Citrinin [(3R,4S)-8-hydroxy-3,4,5-trimethyl-6-oxo-4,6-dihydro-3H-isochromene-7-carboxylic acid] is a mycotoxin and a contaminant in human foods. Citrinin is produced by fungal strains from the genera Aspergillus, Monascus and Penicillium [135]. Citrinin inhibited the proliferation of HepG2 cells through the generation of ROS, leakage of lactic dehydrogenase and depolarization of mitochondrial membrane potential and elicited apoptotic cell death due to DNA damage [136]. Pelargonidin is a natural polyphenolic anthocyanidin pigment found abundantly in berries and radishes [137]. Pre-treatment with pelargonidin chloride (PC) reduced the cytotoxicity induced by citrinin in HepG2 cells. Mechanistic insights revealed that PC enhanced the level and activity of detoxification enzymes through activation of the Keap1-Nrf2 pathway.
The pomegranate fruit from Punica granatum is called superfruit for its enormous amount of polyphenolic constituents and virile antioxidant properties [138]. Pomegranate juice offered protection against systemic oxidative stress in mice [139]. The pomegranate emulsion (PE) prevents rat hepatocarcinogenesis induced by DENA, which emulates human HCC [140]. The active constituents in the PE induced the transcriptional activation of hepatic antioxidant and carcinogen detoxifying enzymes in DENA treated animals through the activation of Nrf2. Oxidation of proteins and lipids gets attenuated with PE. Thus, active constituents present in the PE could act as cancer preventive agents.

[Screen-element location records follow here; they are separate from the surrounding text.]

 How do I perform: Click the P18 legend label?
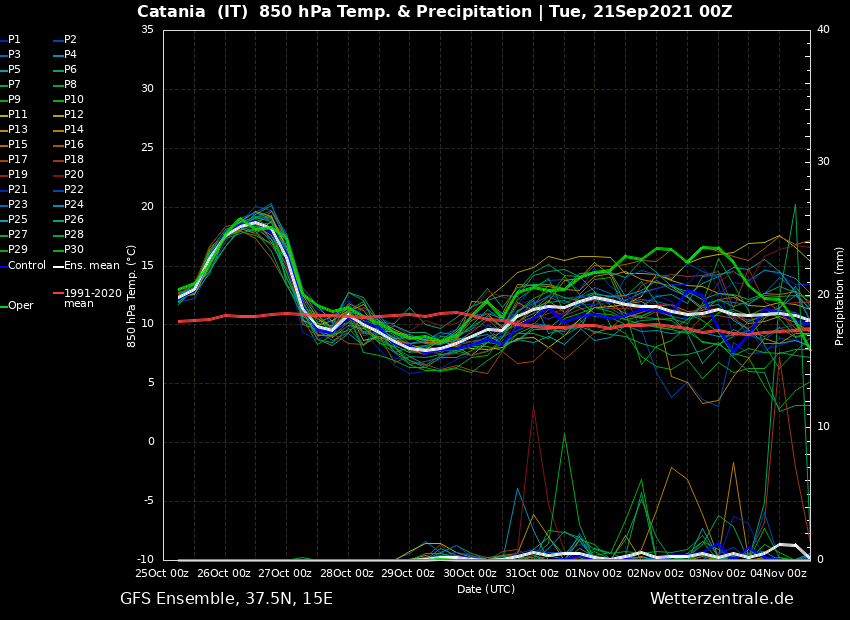click(x=74, y=160)
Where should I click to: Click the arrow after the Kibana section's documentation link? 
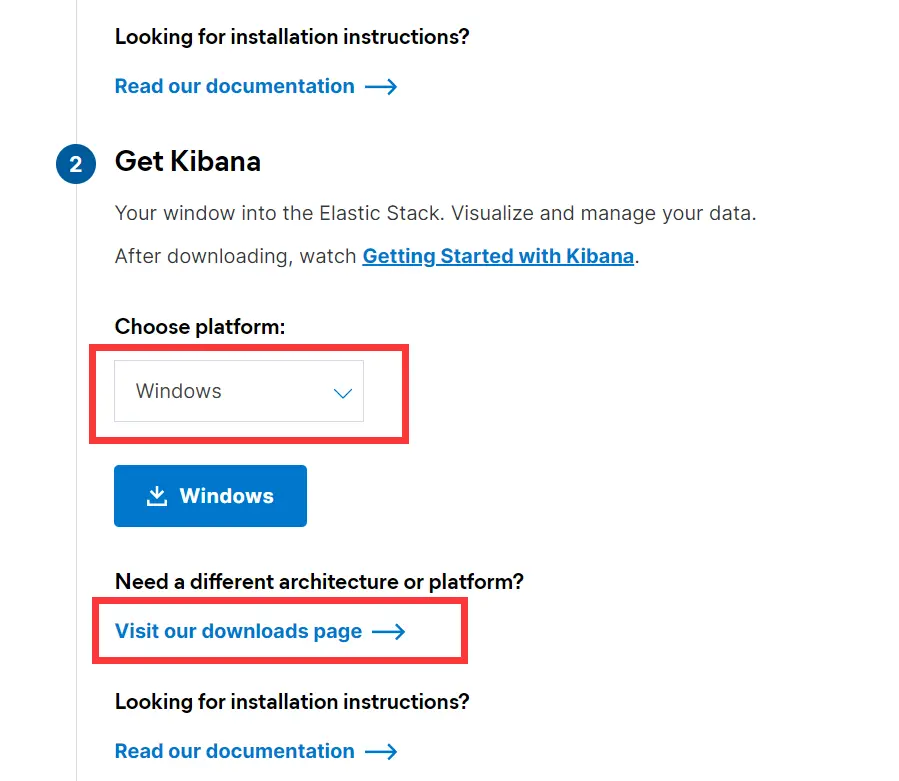tap(381, 752)
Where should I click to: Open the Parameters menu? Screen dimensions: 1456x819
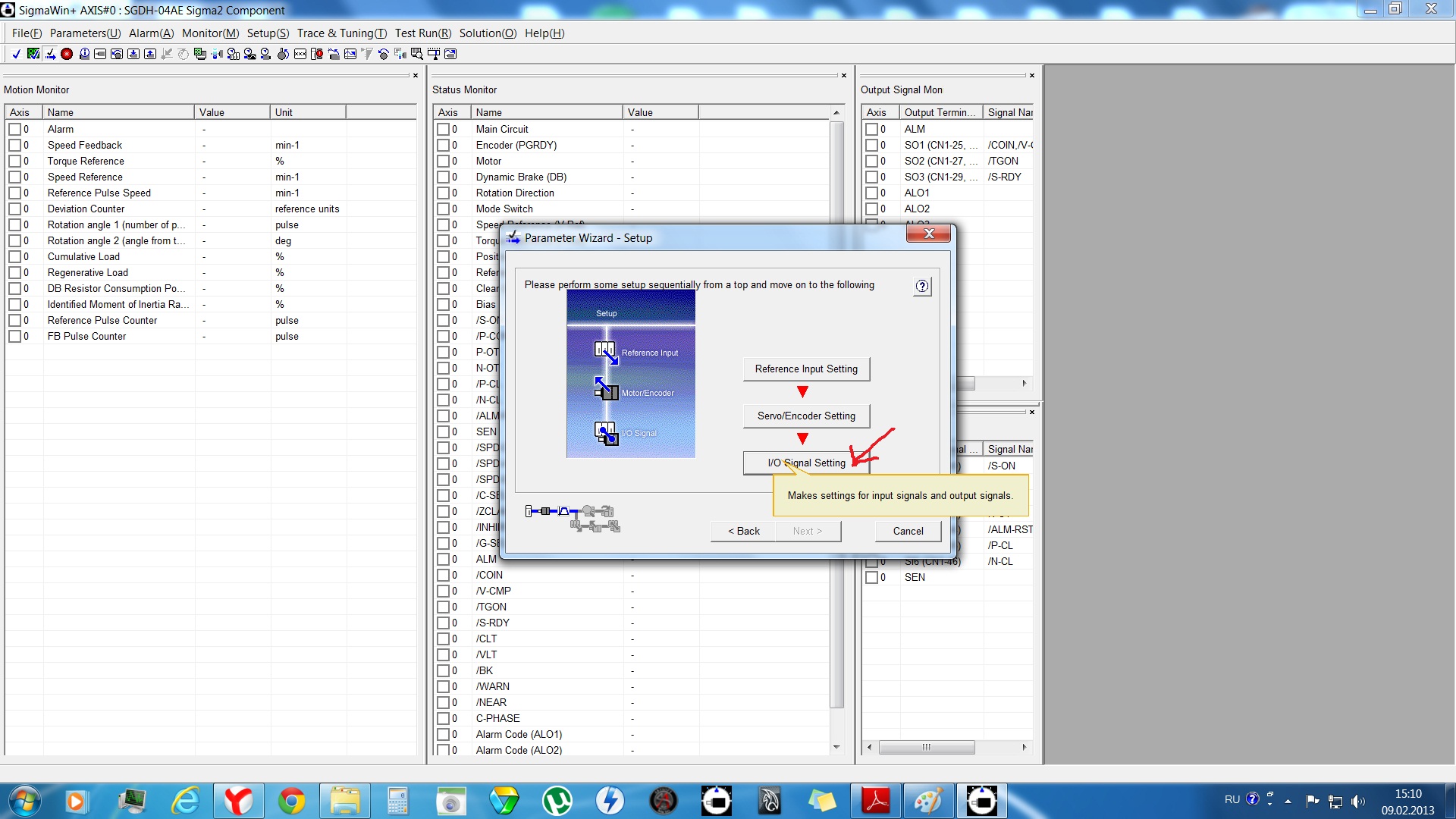coord(85,33)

Phytochemicals such as phenethyl isothiocyanate, indole-3-carbinol, protocatechuic acid and tannic acid increased the expression of phase II enzymes (GSTA, GSTP, GSTM, GSTT and NQO1) and antioxidant enzymes (CAT, SOD, GR and GPx) in HepG2 cells [141]. This phase II and antioxidant gene expression was increased through activation of the Keap1-Nrf2-ARE signalling pathway. The induction was far more effective with phenethyl isothiocyanate and indole-3-carbinol than protocatechuic acid and tannic acid.

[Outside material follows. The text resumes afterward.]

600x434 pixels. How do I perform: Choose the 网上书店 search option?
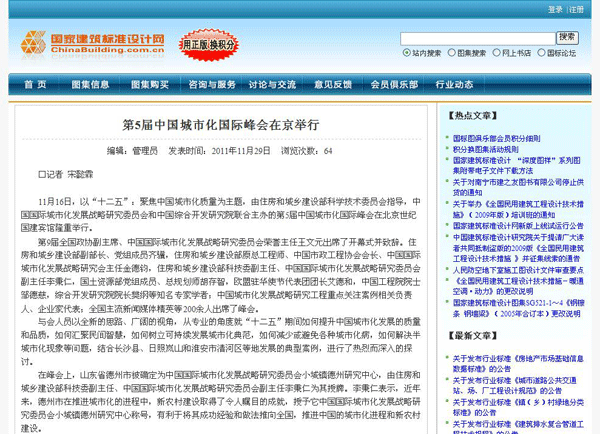pyautogui.click(x=497, y=52)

Camptotheca acuminata produces a planar pentacyclic quinolone alkaloid called camptothecin, which possesses anti-tumour activities [142]. Camptothecin is a DNA topoisomerase I poison that complexes with type I DNA topoisomerase and stabilizes the complex, preventing the cleavage and relegation reactions during DNA replication that ultimately halt cellular proliferation. In recent years, camptothecin was identified as a potent Nrf2 inhibitor. In HCC cells (HepG2 and SMMC-7221) and in xenograft models, camptothecin inhibited Nrf2 expression and sensitized the cells to various chemotherapeutic drugs [143]. Camptothecin may enhance the efficacy of combinatorial therapy in cancers with elevated expression of Nrf2. All these phytochemicals and other molecules may modulate Nrf2 activation by targeting different molecules in HCC (Table 1).

12. Phytochemicals/Molecules Sensitizing Resistant HCC through Nrf2 Signalling

Chemotherapy resistance is a common threat in the treatment of HCC. Phytochemicals and molecules have the potential to sensitize chemoresistant HCC cells (Figure 6). Apigenin (4′,5,7-trihydroxyflavone) is a natural bioflavonoid that has exhibited anti-cancer properties against various cancers. The sensitivity of doxorubicin resistant HCC (BEL-7402/ADM) was enhanced by apigenin at non-toxic concentrations [146]. The cytotoxicity of BEL-7402/ADM cells was increased when apigenin increased the intracellular concentration of adriamycin (ADM). The PI3K/Akt pathway offers chemoresistance to cancers through Nrf2 activation. Apigenin, as an effective adjuvant sensitizer with ADM, inhibits the PI3K/Akt pathway and its downstream Nrf2 pathway, thus sensitizing the BEL-7402/ADM cells to ADM. Yet another natural flavonoid, chrysin (5,7-dihydroxyflavone) sensitizes ADM resistant BEL-7402/ADM cells to doxorubicin through inhibition of the PI3K-Akt and ERK pathways [147]. The inhibition of these pathways ultimately suppresses Nrf2 expression and reverses the drug-resistant phenotype in BEL-7402/ADM cells.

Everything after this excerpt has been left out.